===== GIVEN TEXT

Now what is the reason for this mess? Property is unstable in Latin
America and in most other countries of the world except what is
somewhat incongruously and paradoxically called the West. Secure
property rights for every one and we shall have a Brave New World
indeed! Is that what George meant by equal access to natural
opportunities? Is that what he meant by Free Trade? Does his
single-tax paradigm protect or demolish private property?
To sum up: Is Globalization good or bad? Rephrase that: What would
make globalization desirable, and what would make it undesirable? If
Kennedy is right: How can we steal back the land for our children? How
can the Leviathan, that is unfortunately not just proverbial, be
slain? How can the Greater Leviathan be domesticated to all of our
common weal? Is Hernando DeSoto on the right track when he maintains
that global poverty would be abolished if only all the poor and
downtrodden of the earth could capitalize the value of their
land and natural resources? What actually lies at the root of our
ecological devastation and global economic impoverishment but profits
the .happy few plus. people? In spending nearly four decades working
with the theories of so-called worldly philosophers, and in a wider
sense on the wise men's answers to the question of right livelihood, I
have never come across anyone who managed to get the whole picture.

==========
===== ENTRIES PROVIDED

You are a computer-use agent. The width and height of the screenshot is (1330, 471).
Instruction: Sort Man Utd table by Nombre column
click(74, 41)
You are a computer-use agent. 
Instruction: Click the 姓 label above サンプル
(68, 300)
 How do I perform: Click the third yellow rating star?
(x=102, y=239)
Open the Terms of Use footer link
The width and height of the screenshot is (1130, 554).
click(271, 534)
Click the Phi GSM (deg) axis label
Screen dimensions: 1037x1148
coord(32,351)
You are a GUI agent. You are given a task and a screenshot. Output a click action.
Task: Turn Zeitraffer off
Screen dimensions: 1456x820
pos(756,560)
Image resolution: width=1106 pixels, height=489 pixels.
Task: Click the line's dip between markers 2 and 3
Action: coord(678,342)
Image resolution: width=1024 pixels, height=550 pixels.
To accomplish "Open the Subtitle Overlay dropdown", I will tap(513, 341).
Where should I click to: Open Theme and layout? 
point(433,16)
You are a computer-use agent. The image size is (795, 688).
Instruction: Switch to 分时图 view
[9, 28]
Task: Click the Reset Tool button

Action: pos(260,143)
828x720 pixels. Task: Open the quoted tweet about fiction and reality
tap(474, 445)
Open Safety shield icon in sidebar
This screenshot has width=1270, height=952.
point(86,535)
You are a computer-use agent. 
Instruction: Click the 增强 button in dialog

==========

# PROBLEM DESCRIPTION:
Reproduce verbatim the portion of the passage on property and globalization starting at "Now what is" and ending at "demolish private property?".

# THE SOLUTION:
Now what is the reason for this mess? Property is unstable in Latin
America and in most other countries of the world except what is
somewhat incongruously and paradoxically called the West. Secure
property rights for every one and we shall have a Brave New World
indeed! Is that what George meant by equal access to natural
opportunities? Is that what he meant by Free Trade? Does his
single-tax paradigm protect or demolish private property?